Thomas Mallon claims to act within “the situational ethics of my
chosen genre” when he changed history to make Maj. Henry Rathbone complicit in
the assassination of President Lincoln (Henry
and Clara). And when he made Pat Nixon a fictional adulteress (Watergate). What do we think of this reader’s reaction to Mallon’s novel Finale: “I had a tough time separating fact from fiction on numerous occasions”?
(Amazon comments).
According to writer Helen Dunmore, novelists are “straying into
‘dangerous territory’ when they fictionalise the lives of real historical
figures. However, numerous 2018 novels feature well-known
historical persons, e.g., Sarah Grimke (Handful
by Sue M. Kidd); Anne Morrow (The
Aviator’s Wife by Melanis Benjamin); Jefferson Davis’ wife Varina (Varina by Charles Frazier) and Alva
Vanderbilt Belmont (A Well-Behaved Woman by
Therese Fowler).
Should we worry about reader reactions such as this: “[Einstein]
is portrayed as quite an ass!” and “[the novel] will change your opinion of
Albert Einstein forever”—Amazon comments on The Other Einstein by Marie
Benedict. Is it asking too much to expect readers to know which parts are pure invention,
which speculation, and which based on history?
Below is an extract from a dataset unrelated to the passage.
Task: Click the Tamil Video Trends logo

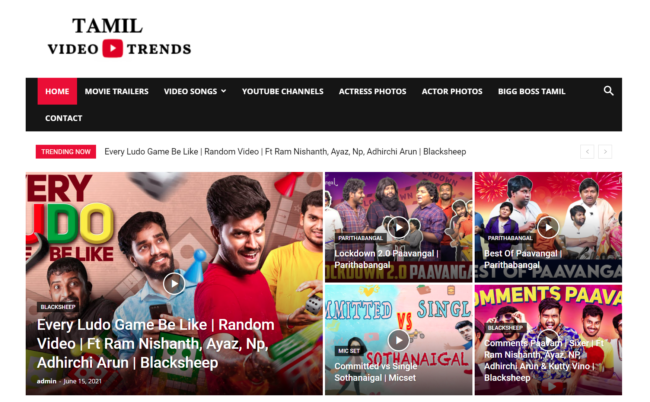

Perhaps our equivocal perspectives are bringing about more
genre subcategories, such as alternate history; historical fantasy; Regency
romance; and speculative fiction. And there are more.
This
leads us to a question posed by Georg Lukacs: “How does a historical consciousness become embodied
in a work of art?” With respect to novels, is it by imitating recorded history? By challenging it?
By exploring it? Or as some of our writers are doing, by repudiating it?
1 comment:
I discovered from the biography Einstein by Walter Isaacson, how much of an asshole Einstein really was. Abandoning his family and first child. Lying about the wife who had helped him formulate his theories because she wasn't Jewish. The list goes on. I'm now more interested in his first wife, Mileva, than I am in Albert. That would make an interesting novel. With fiction, you could really go to town and play up his mendacity and lack of integrity.